# Our first lamb...have a few questions.



## Molly

We have a 3 day old Est a Laine ram, we got him at one day old.  His mother didn't have enough milk for both babies, so the man who owned him was giving him away.  He was able to feed from the mom for the first day, so he must have had colostrum.  We have 3 mini goats that we will eventually move him in with.  For right now he is in the kitchen in a big dog kennel.  We have been feeding him every 2-4 hours 80 - 100ml of lamb milk replacer.  I have a few questions as this is our first lamb.

1) When will his umbilical cord fall off?

2) He has pooped, both before we got him and in the past day or 2, it looks normal, formed and dark brown.  He pees lots too.  Should he be pooping more?

3)When is it best to castrate and what is the preferred method?

4)Should I dock his tail?  I would rather not, but is it more sanitary?

5)I have been offering him water, but he doesn't drink yet, is this normal?

6) I know he will be on the milk for about 8 weeks, but when do I start offering him food? and what kind?

7) When do I deworm and with what? (I have Safeguard for goats) and does he need vaccinations?

He is very cute.  His name is Duffy.  I'll post a photo when I can.


----------



## Four Winds Ranch

For a few of your questions, everyone has different ways they like to do things, so I will tell you how I usually do these things.

His umbilical cord should fall of in about 10ish days.
As long as he is pooping and peeing, he should be fine, the color will start lightening because he just gets milk, and as he starts eating solid foods, it will darken up abit.

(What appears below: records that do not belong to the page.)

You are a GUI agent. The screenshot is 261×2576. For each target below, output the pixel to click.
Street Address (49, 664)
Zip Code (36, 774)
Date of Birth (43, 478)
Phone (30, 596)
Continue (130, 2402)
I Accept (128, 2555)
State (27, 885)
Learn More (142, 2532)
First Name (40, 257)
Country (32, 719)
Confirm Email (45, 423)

Just keep an eyeout for constipation, or runs which sometimes happen with bottle lambs!
I usually castrate at 3-7 days. and I use the rubber bands. 
I dock all my lambs tails with the rubber band as well, the same time I castrate. You don't have to it is your choice. Most people don't dock hair sheep tails.
He probably wont eat or drink any thing but the bottle for a week or so, then I would make sure he had water, hay and a creep lamb pellet avaliable free choice.
I am not sure when would be the youngest you could worm. I usually do mine at about 2 months old. I have never used Safegaurd so am not sure if it can be used, I use Ivomectin. You could phone a vet and ask.
Up to you on the vaccinations too. I vaccinate at 1 month old, some people do it earlier, and I know of quite a few people that don't vaccinate at all!

Hopefully this will help you a bit!
I am looking forward to the pictures of Duffy!!!!


----------



## Molly

Thanks for your advice, he is pooping more now, and it looks healthy.  I have been trying to post a photo of the little guy, but can't figure it out.  I have uploaded a photo, but can't get it to post. :/


----------



## SheepGirl

I'm not familiar with the Est a Laine breed--had to look them up!

But to answer your questions...

1. His umbilical cord will fall off by the time he is 2 weeks old. If you hold him a lot it may end up coming off that way, through you accidentally pulling on it.

2. As long as he's pooping & peeing he's alright. Keep checking his rear end to make sure manure isn't building up. When a lamb nurses off a ewe, their tail wags, encouraging their mothers to sniff/lick/clean their behinds. So if he doesn't have his mother doing that, then it's up to you.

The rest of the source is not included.